As Firm As Their Foundations: Can open-sourced foundation models be used to create adversarial examples for downstream tasks?
Anjun Hu, Jindong Gu, Francesco Pinto, Konstantinos Kamnitsas, Philip Torr
TL;DR
This work investigates whether open-source foundation models like CLIP propagate adversarial vulnerabilities to downstream vision-language tasks. It introduces Patch Representation Misalignment (PRM), a cross-task attack that perturbations input to distort intermediate CLIP representations via a patch-wise cosine-similarity objective, formalized as $L_{PRM} = \sum_{l\in L} \sum_{p=0}^{\lceil HW/d^2 \rceil} \frac{f^p_l \cdot f'^p_l}{\|f^p_l\| \|f'^p_l\|}$. Using only publicly available CLIP vision encoders as surrogates, PRM yields substantial transfer to more than 20 downstream models across four tasks (OVS, OVD, IC, VQA), outperforming task-specific and cross-task baselines. These results reveal a significant safety risk: foundation-model-based vulnerabilities can propagate to diverse downstream systems, underscoring the need for defense strategies and robust training approaches in open-source foundation-model deployments.
Abstract
Foundation models pre-trained on web-scale vision-language data, such as CLIP, are widely used as cornerstones of powerful machine learning systems. While pre-training offers clear advantages for downstream learning, it also endows downstream models with shared adversarial vulnerabilities that can be easily identified through the open-sourced foundation model. In this work, we expose such vulnerabilities in CLIP's downstream models and show that foundation models can serve as a basis for attacking their downstream systems.
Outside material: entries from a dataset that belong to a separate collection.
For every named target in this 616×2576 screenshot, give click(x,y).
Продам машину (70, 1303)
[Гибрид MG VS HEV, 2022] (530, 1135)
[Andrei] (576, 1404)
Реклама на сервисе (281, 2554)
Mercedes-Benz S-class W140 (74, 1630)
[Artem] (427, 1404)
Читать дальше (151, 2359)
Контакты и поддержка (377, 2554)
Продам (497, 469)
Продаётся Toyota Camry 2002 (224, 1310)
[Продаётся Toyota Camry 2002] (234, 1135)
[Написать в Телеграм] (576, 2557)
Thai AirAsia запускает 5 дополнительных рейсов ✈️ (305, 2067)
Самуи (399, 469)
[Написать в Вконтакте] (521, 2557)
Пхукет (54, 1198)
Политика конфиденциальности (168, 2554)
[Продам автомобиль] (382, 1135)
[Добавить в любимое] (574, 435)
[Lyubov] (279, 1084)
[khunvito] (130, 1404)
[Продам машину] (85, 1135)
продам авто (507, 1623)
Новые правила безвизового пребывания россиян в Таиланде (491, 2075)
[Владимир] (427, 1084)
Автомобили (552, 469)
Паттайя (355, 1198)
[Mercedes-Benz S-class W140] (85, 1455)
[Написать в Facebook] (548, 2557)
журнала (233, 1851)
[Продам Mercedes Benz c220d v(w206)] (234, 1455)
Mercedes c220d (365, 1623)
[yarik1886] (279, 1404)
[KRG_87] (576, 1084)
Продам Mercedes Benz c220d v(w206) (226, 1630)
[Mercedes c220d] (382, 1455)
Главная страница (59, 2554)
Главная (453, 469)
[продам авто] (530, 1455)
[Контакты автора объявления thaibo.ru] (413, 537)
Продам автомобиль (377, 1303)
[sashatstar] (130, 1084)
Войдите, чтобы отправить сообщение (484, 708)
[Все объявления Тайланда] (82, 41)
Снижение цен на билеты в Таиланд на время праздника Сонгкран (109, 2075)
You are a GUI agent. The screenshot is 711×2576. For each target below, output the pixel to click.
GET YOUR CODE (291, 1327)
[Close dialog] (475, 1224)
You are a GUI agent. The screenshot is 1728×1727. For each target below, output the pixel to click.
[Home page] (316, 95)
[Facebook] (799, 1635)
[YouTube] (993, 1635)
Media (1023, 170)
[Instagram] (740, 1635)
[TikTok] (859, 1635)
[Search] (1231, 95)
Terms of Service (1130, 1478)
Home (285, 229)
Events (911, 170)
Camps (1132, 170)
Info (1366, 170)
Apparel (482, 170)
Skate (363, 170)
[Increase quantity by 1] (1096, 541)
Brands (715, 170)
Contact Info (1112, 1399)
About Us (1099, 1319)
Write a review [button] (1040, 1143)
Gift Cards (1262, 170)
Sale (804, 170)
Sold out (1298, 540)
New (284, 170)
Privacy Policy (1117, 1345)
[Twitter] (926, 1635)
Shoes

In particular, we propose a simple yet effective adversarial attack strategy termed Patch Representation Misalignment (PRM). Solely based on open-sourced CLIP vision encoders, this method produces adversaries that simultaneously fool more than 20 downstream models spanning 4 common vision-language tasks (semantic segmentation, object detection, image captioning and visual question-answering). Our findings highlight the concerning safety risks introduced by the extensive usage of public foundational models in the development of downstream systems, calling for extra caution in these scenarios.